Two-year gilt yields also fell below 4.5 per cent having been above 5.5 per cent in July.
Analysts said the slide in bond yields was likely to lead to further cuts in mortgage rates in a boost for millions of borrowers.
‘Where government bond yields lead, mortgage rates tend to follow,’ said Laith Khalaf, head of investment analysis at AJ Bell, adding: ‘Interest rate expectations are bouncing around like a jelly on a trampoline, and taking bond prices with them. Right now the market is getting excited about interest rate cuts, but it may yet be disappointed.’
Investors have been ramping up bets on rate cuts since official figures this week showed inflation fell sharply from 6.7 per cent in September to 4.6 per cent in October. It was the biggest drop since 1992. But inflation remains well above the 2 per cent target, prompting Bank of England officials to caution that an early rate cut is highly unlikely.
Bank officials have been battling to quash talk of early rate cuts with monetary policy committee member Megan Greene this week warning that financial markets globally ‘haven’t really clocked’ that borrowing costs will need to remain ‘restrictive’ for quite some time.

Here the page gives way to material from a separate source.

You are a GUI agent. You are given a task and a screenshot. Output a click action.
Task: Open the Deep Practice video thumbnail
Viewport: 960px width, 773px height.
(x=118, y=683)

In a speech yesterday, deputy governor Dave Ramsden said he ‘would not rule out’ having to raise rates further if ‘more persistent inflationary pressures’ emerge.
The comments underlined the gulf between the rhetoric coming out of Threadneedle Street and the views of economists and traders.
A report by Goldman Sachs this week suggested rates could be cut as soon as February if the economy enters recession.
Victoria Scholar, head of investment at Interactive Investor, said: ‘While higher-for-longer interest rates appear to be the most likely outcome over the coming months, rate cuts look set to begin next year, bar any major spikes in inflation.’
The Bank has raised rates from a record low of 0.1 per cent to a 15-year high of 5.25 per cent in a desperate battle to bring inflation back under control. Inflation has fallen from a peak of 11.1 per cent in October last year to the current level of 4.6 per cent but remains above the 2 per cent target.
Martin Beck, chief economic adviser to the EY Item Club, said the fall in retail sales showed ‘the impact of higher interest rates is building’.